British peer (1840–1901)

Edmund Archibald Stuart, 15th Earl of Moray (5 November 1840 – 11 June 1901) was a Scottish peer and a practising barrister.

==Early life==
Stuart was born on 16 April 1855. He was the eldest son of the Rev. Edmund Luttrell Stuart and Elizabeth ( Jackson) Stuart. Among his siblings were younger brothers, Francis James Stuart (who succeeded him to become the 16th Earl of Moray in 1901) and Morton Gray Stuart (who succeeded Francis to become 17th Earl of Moray in 1909).

His paternal grandparents were Hon. Archibald Stuart (second son of the 9th Earl of Moray) and Cornelia Pleydell (a daughter of Edmund Morton Pleydell, MP for Dorchester and Dorset). His maternal grandfather was the Rev. J. L. Jackson.

He graduated from Exeter College, Oxford and became a practising barrister.

==Career==
Upon the death of his distant cousin, George Stuart, 14th Earl of Moray on 16 March 1895, he succeeded as the 15th Earl of Moray (as well as the 13th Lord St Colme, 15th Lord Abernethy and Strathearn, the 15th Lord Doune, all in the Peerage of Scotland, and the 7th Baron Stuart of Castle Stuart in the Peerage of Great Britain.
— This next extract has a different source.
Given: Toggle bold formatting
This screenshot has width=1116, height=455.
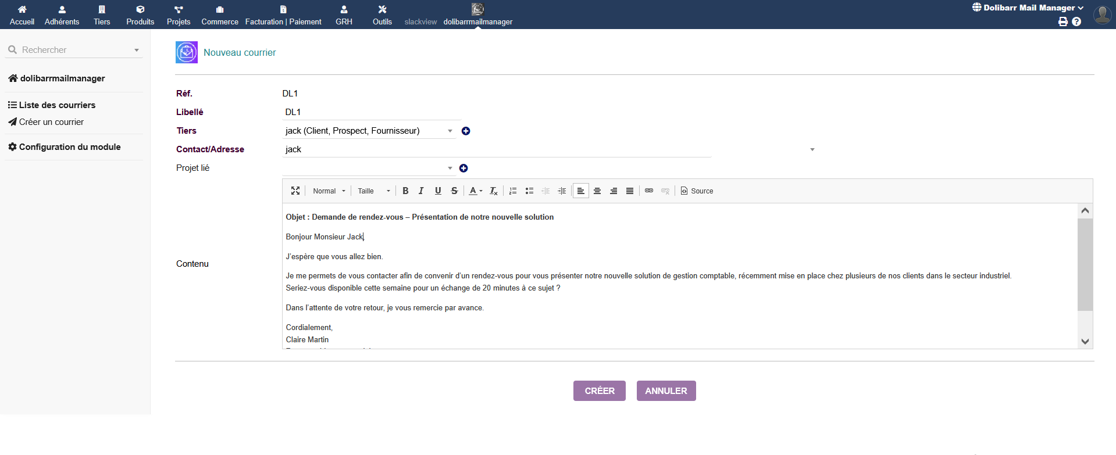Looking at the screenshot, I should point(405,191).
He served as Deputy Lieutenant of Inverness-shire and Perthshire and was a justice of the peace for Inverness-shire and Perthshire..

==Personal life==
On 6 September 1877, Stuart married Anna Mary Collinson (1859–1915), the daughter of the Rev. George J. Collinson of Clapham. They did not have any children.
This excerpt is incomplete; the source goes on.